Top of INFORMATION
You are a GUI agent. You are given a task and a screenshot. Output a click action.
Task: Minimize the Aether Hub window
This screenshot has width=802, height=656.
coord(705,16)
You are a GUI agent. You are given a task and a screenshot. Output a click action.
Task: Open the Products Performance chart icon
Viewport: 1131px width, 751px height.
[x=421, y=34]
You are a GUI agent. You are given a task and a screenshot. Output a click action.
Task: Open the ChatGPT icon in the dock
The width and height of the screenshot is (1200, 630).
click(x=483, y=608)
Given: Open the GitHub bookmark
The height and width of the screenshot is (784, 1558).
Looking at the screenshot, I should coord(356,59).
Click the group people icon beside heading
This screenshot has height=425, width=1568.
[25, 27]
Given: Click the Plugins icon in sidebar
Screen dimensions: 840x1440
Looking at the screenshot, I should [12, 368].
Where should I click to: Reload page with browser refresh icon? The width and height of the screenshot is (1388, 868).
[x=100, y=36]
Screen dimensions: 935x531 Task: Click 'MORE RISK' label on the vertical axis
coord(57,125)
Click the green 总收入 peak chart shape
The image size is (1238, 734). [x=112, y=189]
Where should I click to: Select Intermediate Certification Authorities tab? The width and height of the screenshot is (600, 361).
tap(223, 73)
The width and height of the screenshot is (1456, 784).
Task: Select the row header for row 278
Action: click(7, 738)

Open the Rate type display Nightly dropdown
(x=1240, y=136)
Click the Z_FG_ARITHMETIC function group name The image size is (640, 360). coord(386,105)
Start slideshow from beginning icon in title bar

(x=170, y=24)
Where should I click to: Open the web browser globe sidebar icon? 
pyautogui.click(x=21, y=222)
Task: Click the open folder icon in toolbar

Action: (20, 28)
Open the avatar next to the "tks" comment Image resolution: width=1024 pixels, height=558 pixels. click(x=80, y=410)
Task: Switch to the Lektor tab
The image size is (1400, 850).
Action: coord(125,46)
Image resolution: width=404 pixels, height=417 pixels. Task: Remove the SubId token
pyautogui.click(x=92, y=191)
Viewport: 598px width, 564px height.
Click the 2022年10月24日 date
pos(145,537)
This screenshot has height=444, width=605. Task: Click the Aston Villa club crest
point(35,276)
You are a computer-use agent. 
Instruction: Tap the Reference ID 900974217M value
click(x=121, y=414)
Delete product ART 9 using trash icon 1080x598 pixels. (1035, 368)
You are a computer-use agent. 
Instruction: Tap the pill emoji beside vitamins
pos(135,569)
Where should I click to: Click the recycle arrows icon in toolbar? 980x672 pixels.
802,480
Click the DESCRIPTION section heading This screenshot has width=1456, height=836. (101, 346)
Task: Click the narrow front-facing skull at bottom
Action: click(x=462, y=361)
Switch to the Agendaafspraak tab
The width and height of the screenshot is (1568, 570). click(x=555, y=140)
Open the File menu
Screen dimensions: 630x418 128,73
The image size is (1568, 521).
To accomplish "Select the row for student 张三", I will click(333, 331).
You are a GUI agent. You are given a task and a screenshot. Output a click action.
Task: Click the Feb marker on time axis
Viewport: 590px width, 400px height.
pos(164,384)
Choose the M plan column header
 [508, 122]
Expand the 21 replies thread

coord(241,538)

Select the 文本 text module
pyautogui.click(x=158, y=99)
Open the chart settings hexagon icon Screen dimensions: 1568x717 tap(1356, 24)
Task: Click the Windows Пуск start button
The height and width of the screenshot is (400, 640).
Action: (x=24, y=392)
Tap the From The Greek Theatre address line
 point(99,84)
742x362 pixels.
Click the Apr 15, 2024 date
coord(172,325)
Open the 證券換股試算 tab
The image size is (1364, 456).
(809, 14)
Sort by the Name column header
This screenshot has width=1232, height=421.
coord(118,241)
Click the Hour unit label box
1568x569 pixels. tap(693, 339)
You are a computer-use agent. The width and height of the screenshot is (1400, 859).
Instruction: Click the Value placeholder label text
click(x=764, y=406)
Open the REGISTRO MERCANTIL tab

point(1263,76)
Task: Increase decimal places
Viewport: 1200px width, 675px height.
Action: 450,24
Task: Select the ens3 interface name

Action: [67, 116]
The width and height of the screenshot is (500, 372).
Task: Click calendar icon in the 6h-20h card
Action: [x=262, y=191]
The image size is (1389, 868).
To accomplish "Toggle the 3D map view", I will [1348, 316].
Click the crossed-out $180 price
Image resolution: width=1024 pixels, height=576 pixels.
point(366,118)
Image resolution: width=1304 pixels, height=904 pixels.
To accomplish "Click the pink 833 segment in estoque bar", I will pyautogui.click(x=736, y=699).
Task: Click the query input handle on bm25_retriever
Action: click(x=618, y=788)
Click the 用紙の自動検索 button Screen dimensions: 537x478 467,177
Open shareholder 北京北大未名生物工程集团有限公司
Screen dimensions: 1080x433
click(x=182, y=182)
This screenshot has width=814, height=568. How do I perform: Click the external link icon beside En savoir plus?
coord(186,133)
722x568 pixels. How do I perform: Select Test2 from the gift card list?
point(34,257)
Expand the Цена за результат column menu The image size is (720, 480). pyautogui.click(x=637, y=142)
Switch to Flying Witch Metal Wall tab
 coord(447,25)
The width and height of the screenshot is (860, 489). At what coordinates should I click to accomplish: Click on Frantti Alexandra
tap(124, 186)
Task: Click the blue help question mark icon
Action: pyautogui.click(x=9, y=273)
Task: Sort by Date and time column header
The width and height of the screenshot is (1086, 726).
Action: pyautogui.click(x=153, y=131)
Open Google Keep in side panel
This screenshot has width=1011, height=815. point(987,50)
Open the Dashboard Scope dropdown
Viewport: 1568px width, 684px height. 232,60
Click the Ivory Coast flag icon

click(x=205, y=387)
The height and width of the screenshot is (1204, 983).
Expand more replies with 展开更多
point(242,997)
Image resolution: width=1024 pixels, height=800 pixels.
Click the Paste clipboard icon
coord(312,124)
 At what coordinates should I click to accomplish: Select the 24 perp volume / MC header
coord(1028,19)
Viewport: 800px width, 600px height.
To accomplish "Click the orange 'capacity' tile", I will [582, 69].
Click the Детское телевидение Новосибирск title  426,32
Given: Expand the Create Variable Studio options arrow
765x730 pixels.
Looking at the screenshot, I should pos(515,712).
Bottom of INFORMATION
§ REQUIREMENT:
Your task is to repeat every entry exactly.

§ RESULT BELOW:
You are a GUI agent. You are given a task and a screenshot. Output a click action.
Task: Minimize the Aether Hub window
This screenshot has width=802, height=656.
coord(705,16)
You are a GUI agent. You are given a task and a screenshot. Output a click action.
Task: Open the Products Performance chart icon
Viewport: 1131px width, 751px height.
[x=421, y=34]
You are a GUI agent. You are given a task and a screenshot. Output a click action.
Task: Open the ChatGPT icon in the dock
The width and height of the screenshot is (1200, 630).
click(x=483, y=608)
Given: Open the GitHub bookmark
The height and width of the screenshot is (784, 1558).
Looking at the screenshot, I should coord(356,59).
Click the group people icon beside heading
This screenshot has height=425, width=1568.
[25, 27]
Given: Click the Plugins icon in sidebar
Screen dimensions: 840x1440
Looking at the screenshot, I should [12, 368].
Where should I click to: Reload page with browser refresh icon? The width and height of the screenshot is (1388, 868).
[x=100, y=36]
Screen dimensions: 935x531 Task: Click 'MORE RISK' label on the vertical axis
coord(57,125)
Click the green 总收入 peak chart shape
The image size is (1238, 734). [x=112, y=189]
Where should I click to: Select Intermediate Certification Authorities tab? The width and height of the screenshot is (600, 361).
tap(223, 73)
The width and height of the screenshot is (1456, 784).
Task: Select the row header for row 278
Action: click(7, 738)

Open the Rate type display Nightly dropdown
(x=1240, y=136)
Click the Z_FG_ARITHMETIC function group name The image size is (640, 360). coord(386,105)
Start slideshow from beginning icon in title bar

(x=170, y=24)
Where should I click to: Open the web browser globe sidebar icon? 
pyautogui.click(x=21, y=222)
Task: Click the open folder icon in toolbar

Action: (20, 28)
Open the avatar next to the "tks" comment Image resolution: width=1024 pixels, height=558 pixels. click(x=80, y=410)
Task: Switch to the Lektor tab
The image size is (1400, 850).
Action: coord(125,46)
Image resolution: width=404 pixels, height=417 pixels. Task: Remove the SubId token
pyautogui.click(x=92, y=191)
Viewport: 598px width, 564px height.
Click the 2022年10月24日 date
pos(145,537)
This screenshot has height=444, width=605. Task: Click the Aston Villa club crest
point(35,276)
You are a computer-use agent. 
Instruction: Tap the Reference ID 900974217M value
click(x=121, y=414)
Delete product ART 9 using trash icon 1080x598 pixels. (1035, 368)
You are a computer-use agent. 
Instruction: Tap the pill emoji beside vitamins
pos(135,569)
Where should I click to: Click the recycle arrows icon in toolbar? 980x672 pixels.
802,480
Click the DESCRIPTION section heading This screenshot has width=1456, height=836. (101, 346)
Task: Click the narrow front-facing skull at bottom
Action: click(x=462, y=361)
Switch to the Agendaafspraak tab
The width and height of the screenshot is (1568, 570). click(x=555, y=140)
Open the File menu
Screen dimensions: 630x418 128,73
The image size is (1568, 521).
To accomplish "Select the row for student 张三", I will click(333, 331).
You are a GUI agent. You are given a task and a screenshot. Output a click action.
Task: Click the Feb marker on time axis
Viewport: 590px width, 400px height.
pos(164,384)
Choose the M plan column header
 [508, 122]
Expand the 21 replies thread

coord(241,538)

Select the 文本 text module
pyautogui.click(x=158, y=99)
Open the chart settings hexagon icon Screen dimensions: 1568x717 tap(1356, 24)
Task: Click the Windows Пуск start button
The height and width of the screenshot is (400, 640).
Action: (x=24, y=392)
Tap the From The Greek Theatre address line
 point(99,84)
742x362 pixels.
Click the Apr 15, 2024 date
coord(172,325)
Open the 證券換股試算 tab
The image size is (1364, 456).
(809, 14)
Sort by the Name column header
This screenshot has width=1232, height=421.
coord(118,241)
Click the Hour unit label box
1568x569 pixels. tap(693, 339)
You are a computer-use agent. The width and height of the screenshot is (1400, 859).
Instruction: Click the Value placeholder label text
click(x=764, y=406)
Open the REGISTRO MERCANTIL tab

point(1263,76)
Task: Increase decimal places
Viewport: 1200px width, 675px height.
Action: 450,24
Task: Select the ens3 interface name

Action: [67, 116]
The width and height of the screenshot is (500, 372).
Task: Click calendar icon in the 6h-20h card
Action: [x=262, y=191]
The image size is (1389, 868).
To accomplish "Toggle the 3D map view", I will [1348, 316].
Click the crossed-out $180 price
Image resolution: width=1024 pixels, height=576 pixels.
point(366,118)
Image resolution: width=1304 pixels, height=904 pixels.
To accomplish "Click the pink 833 segment in estoque bar", I will pyautogui.click(x=736, y=699).
Task: Click the query input handle on bm25_retriever
Action: click(x=618, y=788)
Click the 用紙の自動検索 button Screen dimensions: 537x478 467,177
Open shareholder 北京北大未名生物工程集团有限公司
Screen dimensions: 1080x433
click(x=182, y=182)
This screenshot has width=814, height=568. How do I perform: Click the external link icon beside En savoir plus?
coord(186,133)
722x568 pixels. How do I perform: Select Test2 from the gift card list?
point(34,257)
Expand the Цена за результат column menu The image size is (720, 480). pyautogui.click(x=637, y=142)
Switch to Flying Witch Metal Wall tab
 coord(447,25)
The width and height of the screenshot is (860, 489). At what coordinates should I click to accomplish: Click on Frantti Alexandra
tap(124, 186)
Task: Click the blue help question mark icon
Action: pyautogui.click(x=9, y=273)
Task: Sort by Date and time column header
The width and height of the screenshot is (1086, 726).
Action: pyautogui.click(x=153, y=131)
Open Google Keep in side panel
This screenshot has width=1011, height=815. point(987,50)
Open the Dashboard Scope dropdown
Viewport: 1568px width, 684px height. 232,60
Click the Ivory Coast flag icon

click(x=205, y=387)
The height and width of the screenshot is (1204, 983).
Expand more replies with 展开更多
point(242,997)
Image resolution: width=1024 pixels, height=800 pixels.
Click the Paste clipboard icon
coord(312,124)
 At what coordinates should I click to accomplish: Select the 24 perp volume / MC header
coord(1028,19)
Viewport: 800px width, 600px height.
To accomplish "Click the orange 'capacity' tile", I will [582, 69].
Click the Детское телевидение Новосибирск title  426,32
Given: Expand the Create Variable Studio options arrow
765x730 pixels.
Looking at the screenshot, I should pos(515,712).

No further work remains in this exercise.